Denn eins ist klar, diese Gunst trifft auf keinen Fall alle Parteien, nicht einmal alle in Bundes- oder Landtag Vertretenen. Die Linke bleibt beispielsweise laut Auskunft ihrer Pressesprecherin Alrun Nüßlein außen vor, den Freien Wählern oder rechtsextremen Abgeordneten wird es nicht anders gehen. Sind das die neuen demokratischen Spielregeln?
Und mit welchem Recht tritt der hessische Landeswahlleiter die Untersuchung des Prognosenverrats durch bild.de an die mutmaßlich Tatbeteiligten, infratest-dimap und die Forschungsgruppe Wahlen, ab und stellt mir anheim, mich mit diesen über falsche Tatsachenbehauptungen auszutauschen statt wie vom Wahlrecht vorgesehen Herr des Verfahrens zu bleiben?
Von mir aus sollen die Wahlnachfragen bestehen bleiben. Aber wäre es in einer Demokratie zu viel verlangt, transparent zu machen, wer wann was erfährt? Um wieviel Uhr und von wem erhält ein Kanzleramt die erste Prognose aus Exit Polls? An wie viele Empfänger wird diese Information weitergeleitet? Handelt es sich dabei nur um Regierungsmitglieder oder auch um Parteifreunde? Unterliegt das dabei mitgeteilte Zahlenmaterial einer Geheimhaltungsstufe? Erst nach Offenlegung solcher Fakten wäre zu entscheiden, ob man das so weiter handhaben will oder nicht.

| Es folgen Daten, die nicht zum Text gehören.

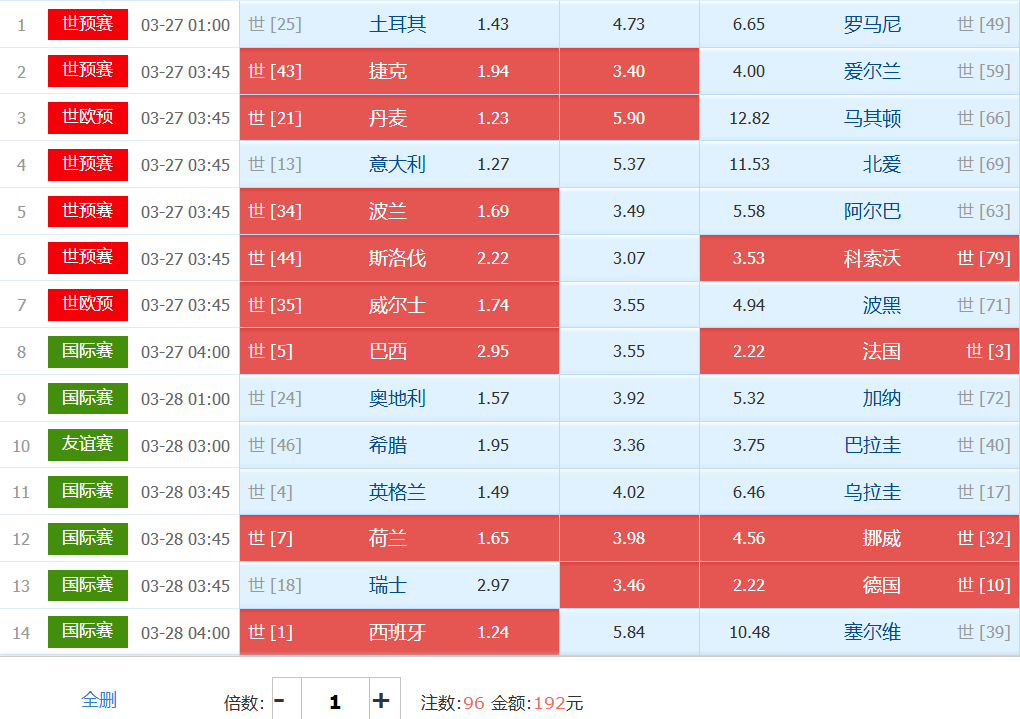The width and height of the screenshot is (1020, 719).
Task: Select draw odds 3.55 in 威尔士 match
Action: tap(629, 305)
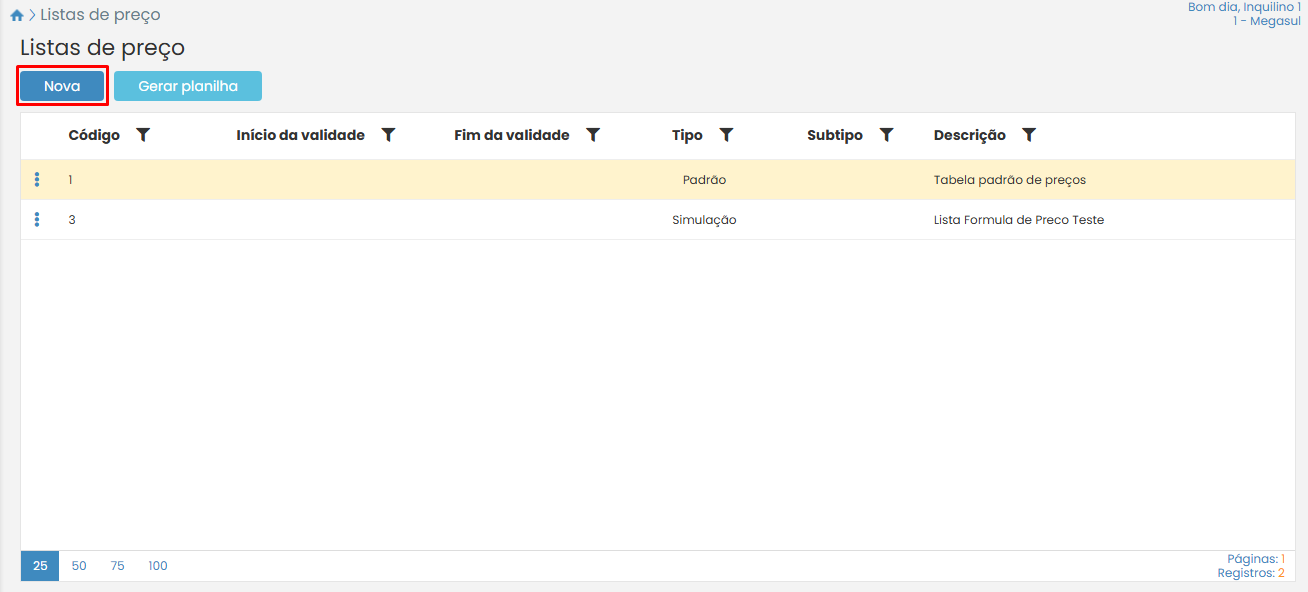
Task: Click the Megasul tenant link
Action: 1267,21
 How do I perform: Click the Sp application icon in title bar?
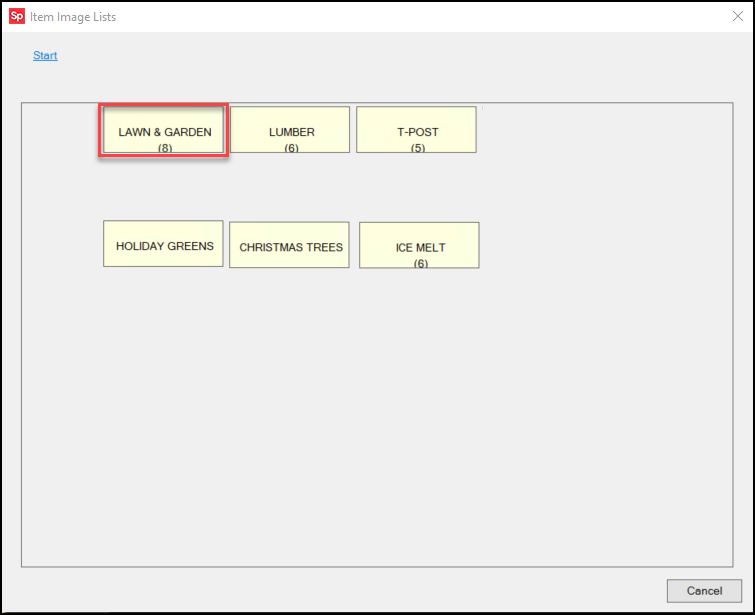point(16,16)
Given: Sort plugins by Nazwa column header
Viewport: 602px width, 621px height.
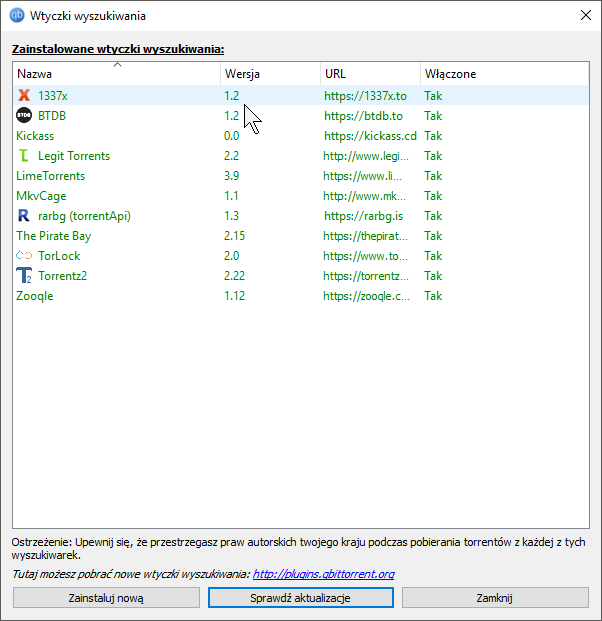Looking at the screenshot, I should [x=116, y=74].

Updates: Zumindest die ARD und infratest-dimap gäben „vor 18 Uhr keine Zahlen an Parteien (Jörg Schönenborn/ARD) – Bundesjustizministerin Brigitte Zypries scheint es besser zu wissen: „Ich kann nur hoffen, dass die Kolleginnen und Kollegen, die die Ergebnisse vorab mitgeteilt bekommen, verantwortungsbewusst damit umgehen.“ Im Interview mit dem Deutschlandfunk denkt sie auch über die Möglichkeit nach, „dass man gar nicht mehr solche Nachbefragungen macht bei der Wahl und dementsprechend auch keine Vorab-Bekanntmachung mehr macht. Das würde bedeuten, dass wir das Wahlergebnis nicht schon bereits abends um viertel nach sechs haben, sondern dann vielleicht erst um 20 Uhr. Wäre, glaube ich, auch kein großer Schaden für die Demokratie.“

A better tomorrow zur Gatekeeper-Funktion der Öffentlich-Rechtlichen.

(Foto: NDR/Dirk Uhlenbrock)

Eigenkommentar

Kann nicht Davorka mal wieder etwas Neckisches ausziehen? Mir wird das hier alles zu ernst und textlastig.